As of April 2016, the BCCH clinic had seen more than 250 youths. “Typically I meet them at puberty, when transgender kids often start to fall apart. There’s a lot of stress around those unwanted physical changes,” says Dan Metzger, the BCCH endocrinologist who provides pre-approved youth hormone therapies. “We need more services for the growing number of transgender kids,” he adds. “Often safety is a big issue for early transition, especially in smaller, less tolerant communities. But in B.C. that’s less of an issue as long as parents are supportive.”
Some of them talk about running away because their parents won’t accept who they are. I’m lucky because my parents want me to be happy.”
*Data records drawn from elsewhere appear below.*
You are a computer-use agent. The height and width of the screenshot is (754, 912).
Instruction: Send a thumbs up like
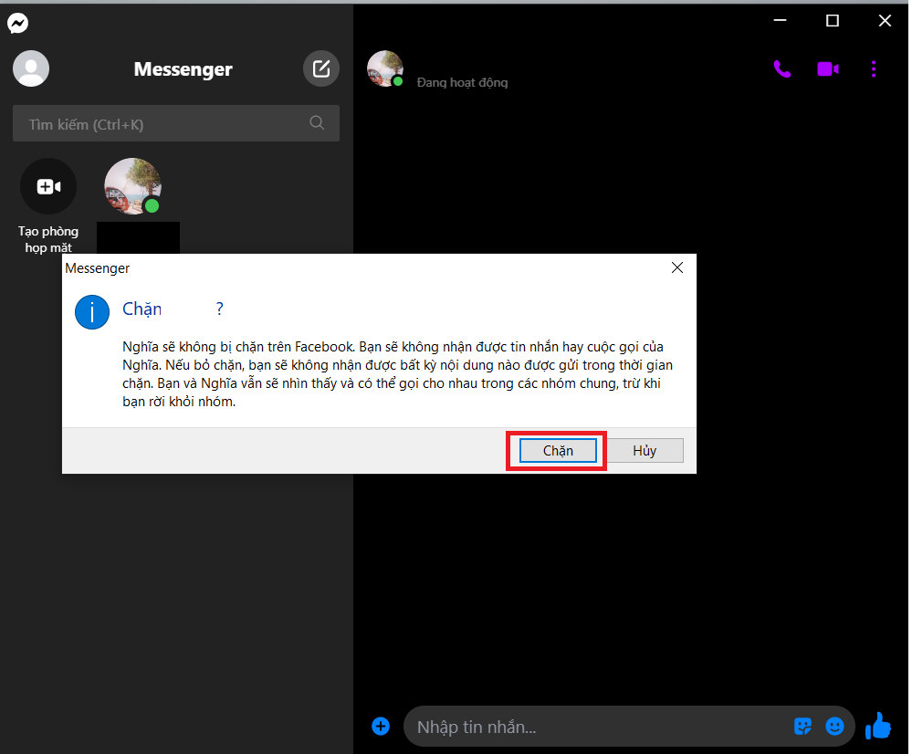click(877, 726)
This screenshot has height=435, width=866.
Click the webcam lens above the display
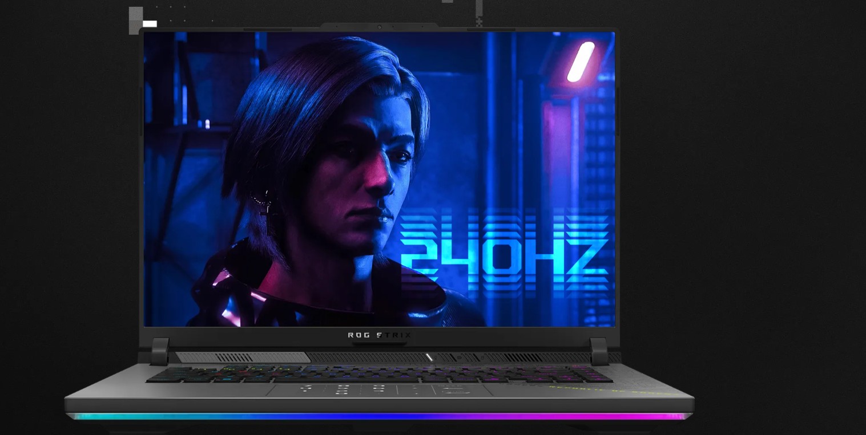pos(379,27)
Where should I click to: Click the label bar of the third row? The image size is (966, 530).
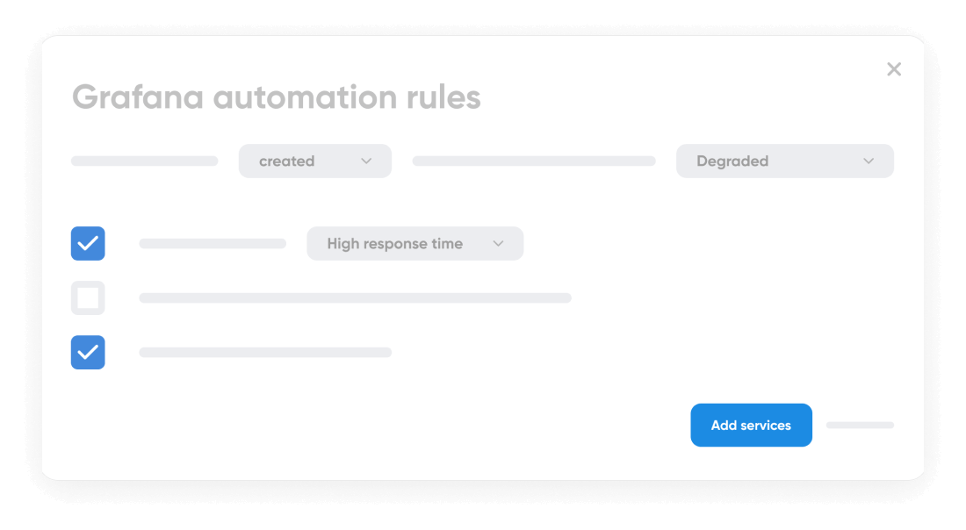(x=265, y=352)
B.C.’s progressive approach appears to be bearing fruit. According to the 2015 Canadian survey of almost 1,000 trans youth, including more than 200 in B.C., those in this province are the most likely to be living in their felt gender. Over 50 percent are full-timers (compared to 31 percent in Atlantic provinces), and they’re more likely to report good or excellent health. Generally, kids are twice as likely to report good mental health if they have a supportive school environment, with B.C. youth reporting the second highest rates of that, after Quebec.
After a three-hour consultation with Metzger, Mason gets his first puberty-blocking shot, which he’ll take monthly until he’s 15 or 16, when he can consider switching to cross-hormones. They’ll discuss the potential risks, including cardiovascular disease and Type 2 diabetes. Mason will also have to consider whether he should freeze his eggs in case he wants to have children. But today, he’s still a kid and those decisions can wait.
A few weeks later, at Wong’s end-of-year social, Mason is towering over a gaggle of little girls in frilly dresses and boys wearing ties or fedoras. Compared to the majority of us, wearing our more gender-neutral clothing, they look like throwbacks to a bygone era. Yet they’re representatives of a new wave, a cultural paradigm shift in the way we define and think about gender.
And while Mason has yet to come out officially at school, he recently told his classmates. It wasn’t a surprise or a big deal to them. He also graduated to Wong’s youth group. “The older kids were cool and made me feel good,” he says. “They talked about getting weird looks or being teased. Or good stuff, like their voices changing from hormones. Some of them talk about running away because their parents won’t accept who they are. I’m lucky because my parents want me to be happy. They want the outside to match the way I feel inside.”